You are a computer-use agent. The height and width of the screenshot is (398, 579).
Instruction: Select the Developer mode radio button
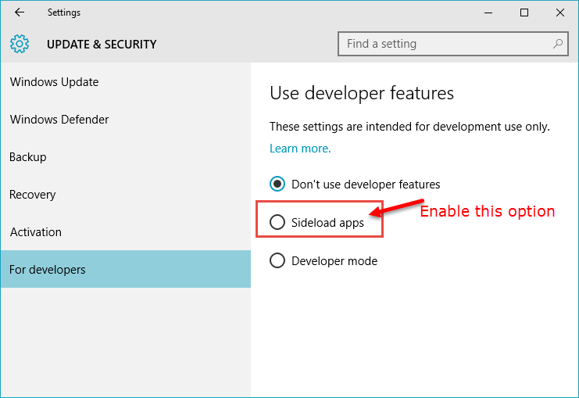pyautogui.click(x=277, y=260)
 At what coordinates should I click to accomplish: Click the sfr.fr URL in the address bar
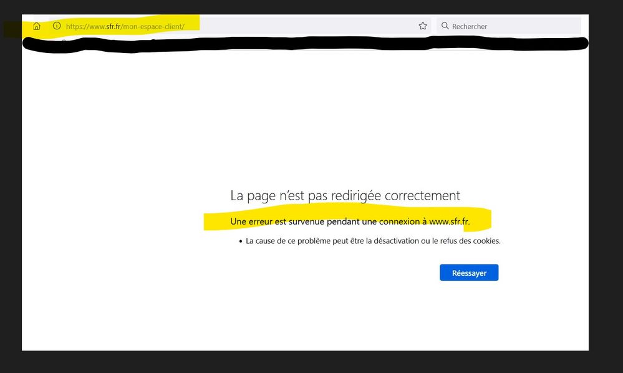pos(125,26)
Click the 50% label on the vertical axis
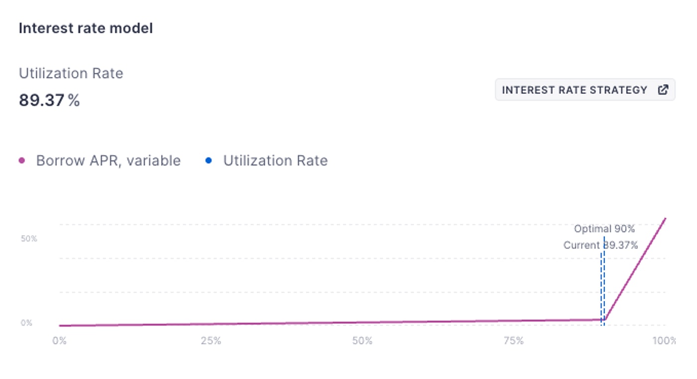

════════════════

Directions = Exact copy, pictures removed: set down the whole listing above.

Result of the task =
You are a computer-use agent. The height and width of the screenshot is (398, 579).
Instruction: Select the Developer mode radio button
pyautogui.click(x=277, y=260)
 At what coordinates should I click to accomplish: Click the sfr.fr URL in the address bar
pos(125,26)
Click the 50% label on the vertical axis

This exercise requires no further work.